__INFORMATION PROVIDED__.
*** Begin section ***

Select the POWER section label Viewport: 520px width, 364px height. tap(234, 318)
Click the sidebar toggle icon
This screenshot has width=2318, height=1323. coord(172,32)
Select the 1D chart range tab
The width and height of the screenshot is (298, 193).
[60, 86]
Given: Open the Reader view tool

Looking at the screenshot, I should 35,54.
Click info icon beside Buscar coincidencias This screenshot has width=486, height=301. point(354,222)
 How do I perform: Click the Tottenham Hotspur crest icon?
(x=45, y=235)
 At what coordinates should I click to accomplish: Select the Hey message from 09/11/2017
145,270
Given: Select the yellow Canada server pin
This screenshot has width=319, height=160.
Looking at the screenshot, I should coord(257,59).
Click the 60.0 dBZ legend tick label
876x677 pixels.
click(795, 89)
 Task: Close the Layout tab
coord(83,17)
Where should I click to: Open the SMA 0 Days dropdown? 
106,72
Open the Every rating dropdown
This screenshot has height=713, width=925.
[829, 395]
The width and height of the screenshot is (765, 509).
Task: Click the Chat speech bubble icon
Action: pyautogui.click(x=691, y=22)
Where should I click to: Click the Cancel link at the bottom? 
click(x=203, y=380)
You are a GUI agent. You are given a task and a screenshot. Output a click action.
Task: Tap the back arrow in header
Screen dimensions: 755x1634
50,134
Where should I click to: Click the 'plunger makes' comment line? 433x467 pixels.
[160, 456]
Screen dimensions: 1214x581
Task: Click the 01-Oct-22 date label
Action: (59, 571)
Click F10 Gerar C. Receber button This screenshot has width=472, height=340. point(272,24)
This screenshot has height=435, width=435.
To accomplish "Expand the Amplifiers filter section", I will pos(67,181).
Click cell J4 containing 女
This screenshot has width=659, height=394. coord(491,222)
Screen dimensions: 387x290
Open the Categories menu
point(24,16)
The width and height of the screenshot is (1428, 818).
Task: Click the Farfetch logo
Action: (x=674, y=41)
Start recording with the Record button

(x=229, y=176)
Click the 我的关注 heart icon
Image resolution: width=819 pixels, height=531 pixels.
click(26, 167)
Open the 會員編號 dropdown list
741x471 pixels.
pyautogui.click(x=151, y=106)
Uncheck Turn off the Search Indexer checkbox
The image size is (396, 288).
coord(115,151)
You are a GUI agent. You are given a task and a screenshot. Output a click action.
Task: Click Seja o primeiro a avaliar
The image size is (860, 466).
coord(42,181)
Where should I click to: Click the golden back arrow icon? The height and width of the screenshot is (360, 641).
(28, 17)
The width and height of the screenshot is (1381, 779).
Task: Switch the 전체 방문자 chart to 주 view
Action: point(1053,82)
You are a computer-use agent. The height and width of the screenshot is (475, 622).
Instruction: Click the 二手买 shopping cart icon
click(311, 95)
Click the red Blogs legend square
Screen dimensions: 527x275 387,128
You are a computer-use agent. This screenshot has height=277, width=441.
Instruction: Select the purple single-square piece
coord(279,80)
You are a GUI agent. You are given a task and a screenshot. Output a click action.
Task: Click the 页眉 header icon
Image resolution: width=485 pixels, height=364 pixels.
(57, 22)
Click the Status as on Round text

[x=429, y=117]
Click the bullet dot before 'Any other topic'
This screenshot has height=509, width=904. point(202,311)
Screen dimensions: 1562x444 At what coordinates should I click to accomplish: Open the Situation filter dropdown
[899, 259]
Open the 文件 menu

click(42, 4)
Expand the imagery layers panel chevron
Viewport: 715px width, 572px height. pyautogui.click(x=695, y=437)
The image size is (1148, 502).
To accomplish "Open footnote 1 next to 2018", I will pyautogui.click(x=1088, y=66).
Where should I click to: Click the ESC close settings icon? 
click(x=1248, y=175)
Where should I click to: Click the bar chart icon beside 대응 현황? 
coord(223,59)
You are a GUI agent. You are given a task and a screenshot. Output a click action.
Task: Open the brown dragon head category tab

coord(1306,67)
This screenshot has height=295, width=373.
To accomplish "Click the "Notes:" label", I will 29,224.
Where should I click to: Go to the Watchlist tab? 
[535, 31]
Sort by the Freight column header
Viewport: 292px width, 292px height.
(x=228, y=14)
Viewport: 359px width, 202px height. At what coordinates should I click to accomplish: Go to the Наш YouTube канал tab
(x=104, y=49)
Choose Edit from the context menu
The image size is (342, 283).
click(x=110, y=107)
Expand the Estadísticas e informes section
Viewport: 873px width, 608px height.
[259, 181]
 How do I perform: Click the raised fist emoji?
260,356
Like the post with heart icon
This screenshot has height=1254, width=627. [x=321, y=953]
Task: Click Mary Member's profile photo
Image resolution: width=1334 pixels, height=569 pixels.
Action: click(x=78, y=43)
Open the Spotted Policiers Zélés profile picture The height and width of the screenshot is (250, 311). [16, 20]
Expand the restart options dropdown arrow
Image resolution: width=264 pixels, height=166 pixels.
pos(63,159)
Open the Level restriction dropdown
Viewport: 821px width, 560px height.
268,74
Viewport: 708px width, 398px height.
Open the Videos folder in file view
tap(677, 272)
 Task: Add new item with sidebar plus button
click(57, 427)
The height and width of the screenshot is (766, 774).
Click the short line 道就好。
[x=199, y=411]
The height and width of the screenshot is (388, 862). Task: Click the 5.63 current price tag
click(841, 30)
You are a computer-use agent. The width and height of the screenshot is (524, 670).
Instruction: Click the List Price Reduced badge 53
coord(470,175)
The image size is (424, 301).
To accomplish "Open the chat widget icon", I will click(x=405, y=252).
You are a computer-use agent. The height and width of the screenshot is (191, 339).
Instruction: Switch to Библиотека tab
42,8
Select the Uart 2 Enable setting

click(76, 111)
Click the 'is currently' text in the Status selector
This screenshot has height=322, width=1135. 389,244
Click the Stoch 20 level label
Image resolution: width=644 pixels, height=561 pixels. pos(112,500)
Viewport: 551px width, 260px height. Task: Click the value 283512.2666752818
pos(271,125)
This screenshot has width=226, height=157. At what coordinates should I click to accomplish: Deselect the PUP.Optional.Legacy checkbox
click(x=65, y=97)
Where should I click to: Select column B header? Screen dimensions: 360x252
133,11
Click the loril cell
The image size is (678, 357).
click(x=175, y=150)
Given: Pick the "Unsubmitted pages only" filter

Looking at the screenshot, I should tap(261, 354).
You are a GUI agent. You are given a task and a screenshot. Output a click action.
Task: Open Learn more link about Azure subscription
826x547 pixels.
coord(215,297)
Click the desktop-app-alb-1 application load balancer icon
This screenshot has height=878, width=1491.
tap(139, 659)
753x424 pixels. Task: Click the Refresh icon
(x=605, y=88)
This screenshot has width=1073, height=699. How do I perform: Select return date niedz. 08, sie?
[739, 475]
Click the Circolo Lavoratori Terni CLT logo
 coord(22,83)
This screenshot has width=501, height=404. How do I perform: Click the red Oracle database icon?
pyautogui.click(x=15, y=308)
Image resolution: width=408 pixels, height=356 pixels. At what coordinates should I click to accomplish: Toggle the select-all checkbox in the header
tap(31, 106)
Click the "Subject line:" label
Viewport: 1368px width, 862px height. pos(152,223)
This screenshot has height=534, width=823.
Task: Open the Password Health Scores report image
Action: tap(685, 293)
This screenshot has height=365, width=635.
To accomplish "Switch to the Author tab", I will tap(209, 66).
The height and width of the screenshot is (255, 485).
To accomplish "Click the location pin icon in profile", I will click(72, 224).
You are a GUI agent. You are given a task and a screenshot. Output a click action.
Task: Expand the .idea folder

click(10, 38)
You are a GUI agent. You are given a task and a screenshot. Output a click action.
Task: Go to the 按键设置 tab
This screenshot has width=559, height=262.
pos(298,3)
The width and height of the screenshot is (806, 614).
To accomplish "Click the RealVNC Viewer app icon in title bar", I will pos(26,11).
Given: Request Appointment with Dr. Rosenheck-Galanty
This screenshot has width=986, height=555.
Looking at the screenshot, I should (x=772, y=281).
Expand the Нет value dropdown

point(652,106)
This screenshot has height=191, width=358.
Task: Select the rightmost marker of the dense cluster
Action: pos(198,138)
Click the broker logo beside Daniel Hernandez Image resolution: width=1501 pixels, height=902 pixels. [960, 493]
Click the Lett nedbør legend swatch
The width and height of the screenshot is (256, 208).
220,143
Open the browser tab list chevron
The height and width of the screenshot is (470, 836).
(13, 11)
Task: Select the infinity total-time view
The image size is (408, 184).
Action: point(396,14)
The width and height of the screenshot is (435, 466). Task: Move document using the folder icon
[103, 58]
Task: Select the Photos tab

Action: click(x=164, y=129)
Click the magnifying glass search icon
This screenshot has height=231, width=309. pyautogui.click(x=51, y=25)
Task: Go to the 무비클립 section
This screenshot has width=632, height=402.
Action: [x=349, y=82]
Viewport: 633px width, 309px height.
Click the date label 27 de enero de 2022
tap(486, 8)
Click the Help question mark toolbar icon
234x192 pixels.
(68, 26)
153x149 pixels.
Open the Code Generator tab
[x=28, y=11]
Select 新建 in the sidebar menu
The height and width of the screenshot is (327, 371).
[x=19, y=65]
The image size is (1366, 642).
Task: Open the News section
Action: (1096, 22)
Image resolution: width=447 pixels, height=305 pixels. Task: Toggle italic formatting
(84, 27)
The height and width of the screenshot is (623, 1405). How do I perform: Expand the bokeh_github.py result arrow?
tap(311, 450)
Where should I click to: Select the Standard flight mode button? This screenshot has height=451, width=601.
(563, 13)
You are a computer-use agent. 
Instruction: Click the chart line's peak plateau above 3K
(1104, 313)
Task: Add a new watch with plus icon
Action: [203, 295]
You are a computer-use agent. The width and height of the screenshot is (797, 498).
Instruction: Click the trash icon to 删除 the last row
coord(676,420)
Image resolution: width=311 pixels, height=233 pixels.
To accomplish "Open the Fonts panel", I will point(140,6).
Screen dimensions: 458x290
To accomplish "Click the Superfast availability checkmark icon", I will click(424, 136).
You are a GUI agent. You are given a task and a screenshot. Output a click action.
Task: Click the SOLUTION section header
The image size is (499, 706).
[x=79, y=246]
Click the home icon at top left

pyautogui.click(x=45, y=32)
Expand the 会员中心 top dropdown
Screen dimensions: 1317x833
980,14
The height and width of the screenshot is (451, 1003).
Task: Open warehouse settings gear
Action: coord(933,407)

*** End section ***

__ASSIGNED TASK__.
From the records above, transcribe without alteration every line from the one with "Viewport: 551px width, 260px" to the one with "Task: Open Learn", inclusive.

__EXERCISE SOLUTION__.
Viewport: 551px width, 260px height. Task: Click the value 283512.2666752818
pos(271,125)
This screenshot has width=226, height=157. At what coordinates should I click to accomplish: Deselect the PUP.Optional.Legacy checkbox
click(x=65, y=97)
Where should I click to: Select column B header? Screen dimensions: 360x252
133,11
Click the loril cell
The image size is (678, 357).
click(x=175, y=150)
Given: Pick the "Unsubmitted pages only" filter

Looking at the screenshot, I should tap(261, 354).
You are a GUI agent. You are given a task and a screenshot. Output a click action.
Task: Open Learn more link about Azure subscription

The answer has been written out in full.